初日の20日は、日照りが強い中を昼過ぎから夕闇が迫るまで、地元だけでなく東京や長崎などからの参加者を含めて約80人が座り込んだ。労組青年部が組織的な参加を行ったせいもあり、若者の姿が目立った。
同公園は横須賀港のすぐ隣にあり、市民の憩いの場になっている。当日は土曜日で、多くの市民が散策や買い物をしていた。公園内に原子力空母の危険性を訴えるパネルが展示され、かなりの数の市民が足を止めて見入っていた。
米軍警戒艇が注目したアドバルーン
母港化反対の文字を入れたアドバルーンが揚げられたところ、アドバルーンの下は一躍子どもたちの人気スポットになった。
ところが、まもなく港に2隻の米軍警戒艇が現れ、約10分間にわたってアドバルーンや座り込みを撮影していった。アドバルーンの英文(「原子力空母反対」)が気になったらしく、座り込みの参加者からは「テロリストだと思ったか?」と失笑がもれた。

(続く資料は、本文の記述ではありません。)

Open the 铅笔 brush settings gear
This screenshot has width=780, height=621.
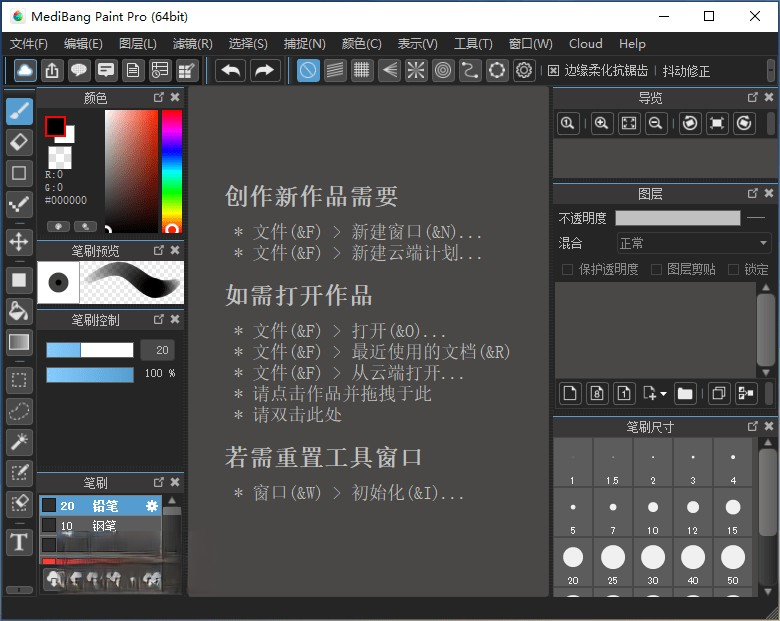(x=152, y=506)

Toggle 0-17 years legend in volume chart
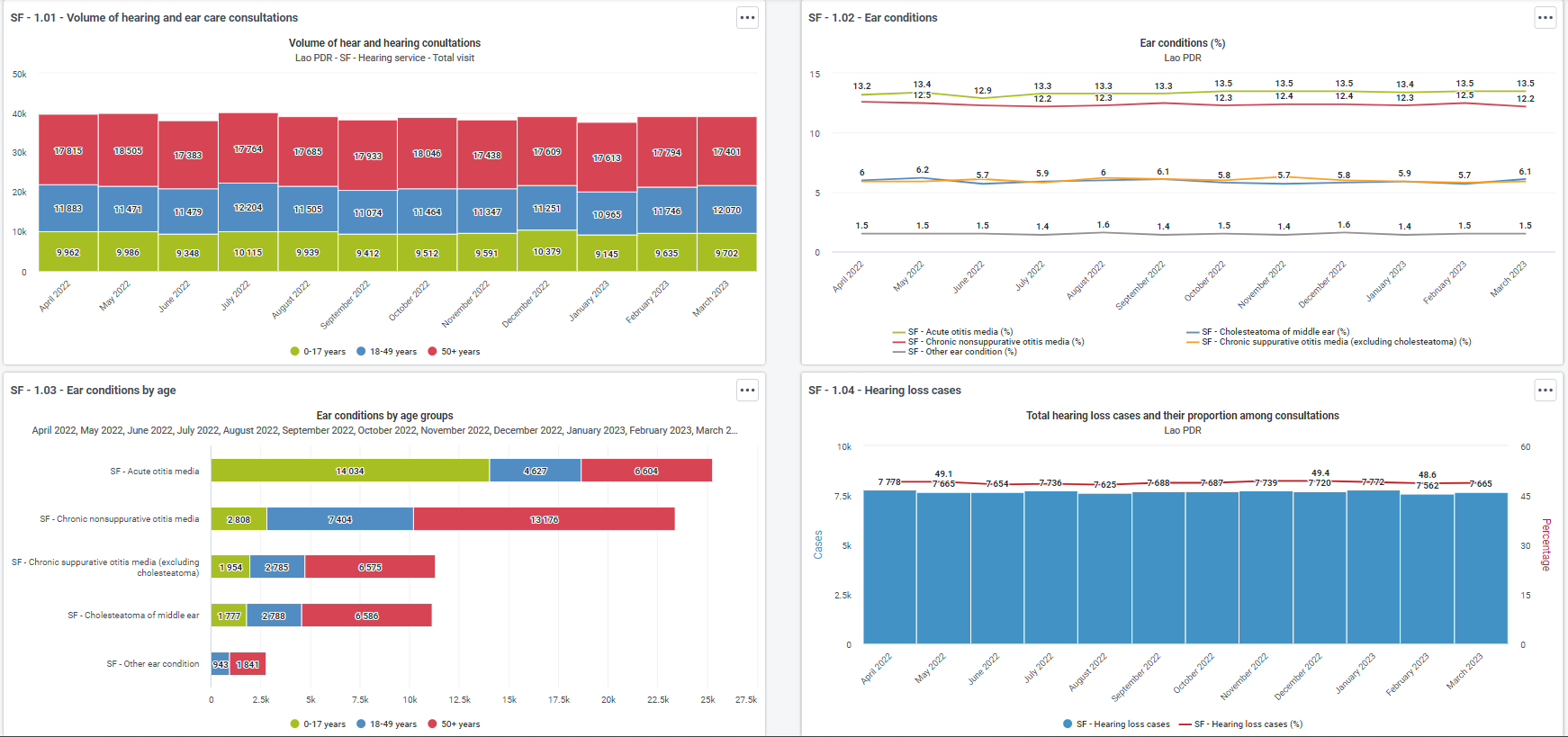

自民党総裁選に伴って総選挙が予想されているが、横須賀は小泉純一郎元首相のお膝元で、今のところ共産党が対立候補に名乗りを上げているだけである。したがって原子力空母母港化についての民意を総選挙で計るのは実態的に難しい。市長が母港化に同意し、市議会も住民投票実施を2度にわたって多数決で拒否するなか、「ジョージ・ワシントン」は確実に横須賀へ向かってきている。
24日までの座り込みに続き、25日の入港の前日と当日は各団体の反対集会がこのヴェルニー公園で連続して開催される。